Omega Watermark
NOTE // December 23, 2025

Implementation Details

Performance characteristics and requirements.

Implementation Details

Performance Characteristics

  • Latency: Sub-100ms processing for typical workloads.
  • Throughput: 1000+ windows/second on modern hardware.
  • Memory: Bounded state. We strictly limit the history size to prevent OOM.
  • Scalability: Horizontal scaling via federation. Add more nodes to increase capacity.

Resource Requirements

  • Minimum: 4GB RAM, 2 CPU cores.
  • Recommended: 16GB RAM, 8 CPU cores.
  • GPU: Optional.
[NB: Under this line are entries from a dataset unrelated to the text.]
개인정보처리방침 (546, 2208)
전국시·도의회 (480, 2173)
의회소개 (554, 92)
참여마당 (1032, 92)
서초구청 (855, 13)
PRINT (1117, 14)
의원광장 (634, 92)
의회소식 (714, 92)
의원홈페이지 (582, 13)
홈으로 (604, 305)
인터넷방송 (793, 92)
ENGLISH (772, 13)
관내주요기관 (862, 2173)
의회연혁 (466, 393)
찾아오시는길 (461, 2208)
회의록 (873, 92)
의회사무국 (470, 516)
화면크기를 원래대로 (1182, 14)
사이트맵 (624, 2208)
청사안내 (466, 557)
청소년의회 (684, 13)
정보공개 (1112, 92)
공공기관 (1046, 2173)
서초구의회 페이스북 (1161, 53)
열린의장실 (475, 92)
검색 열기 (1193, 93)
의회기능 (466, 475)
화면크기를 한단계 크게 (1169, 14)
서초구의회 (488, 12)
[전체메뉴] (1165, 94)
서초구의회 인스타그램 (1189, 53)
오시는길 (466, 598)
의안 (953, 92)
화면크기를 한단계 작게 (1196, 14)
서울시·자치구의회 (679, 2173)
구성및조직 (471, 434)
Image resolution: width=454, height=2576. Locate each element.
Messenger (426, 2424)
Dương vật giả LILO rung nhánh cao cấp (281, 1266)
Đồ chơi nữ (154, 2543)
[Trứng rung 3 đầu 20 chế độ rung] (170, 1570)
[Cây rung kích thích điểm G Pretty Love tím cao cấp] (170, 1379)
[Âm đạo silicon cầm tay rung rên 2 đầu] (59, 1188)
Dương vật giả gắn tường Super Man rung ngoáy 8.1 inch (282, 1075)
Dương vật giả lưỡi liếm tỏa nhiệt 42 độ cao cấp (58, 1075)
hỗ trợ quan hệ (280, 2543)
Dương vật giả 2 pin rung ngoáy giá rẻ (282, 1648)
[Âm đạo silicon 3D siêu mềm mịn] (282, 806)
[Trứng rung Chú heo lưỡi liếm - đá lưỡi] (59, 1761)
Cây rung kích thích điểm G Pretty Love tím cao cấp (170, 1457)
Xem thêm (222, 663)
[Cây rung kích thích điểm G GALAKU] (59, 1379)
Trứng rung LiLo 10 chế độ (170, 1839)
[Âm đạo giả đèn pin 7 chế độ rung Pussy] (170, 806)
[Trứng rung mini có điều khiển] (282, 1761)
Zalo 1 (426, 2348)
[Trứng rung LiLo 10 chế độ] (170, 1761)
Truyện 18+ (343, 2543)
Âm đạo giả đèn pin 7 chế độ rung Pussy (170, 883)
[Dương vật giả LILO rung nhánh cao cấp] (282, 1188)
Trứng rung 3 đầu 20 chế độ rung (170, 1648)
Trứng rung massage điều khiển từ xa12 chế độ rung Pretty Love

CUDA toolkit required if enabled.
  • Storage: Configurable cache size (typically <1GB).

Error Handling

The system is designed for Resilience:

  1. Graceful Degradation If the GPU fails, the system falls back to CPU automatically.
  2. Error Isolation A crash in the Federation layer does not stop the Inference Engine.
  3. Automatic Recovery Components retry connections with exponential backoff.

Extensibility

You can extend the framework in 4 ways:

  • Custom Operators: Add new sketch functions.
  • Custom Policies: Write your own DRG rules (e.g., "Stop if Battery < 20%").
  • Custom Sources: Adapter for your specific data stream.
  • Custom Aggregators: Implement new Federated Learning averaging strategies.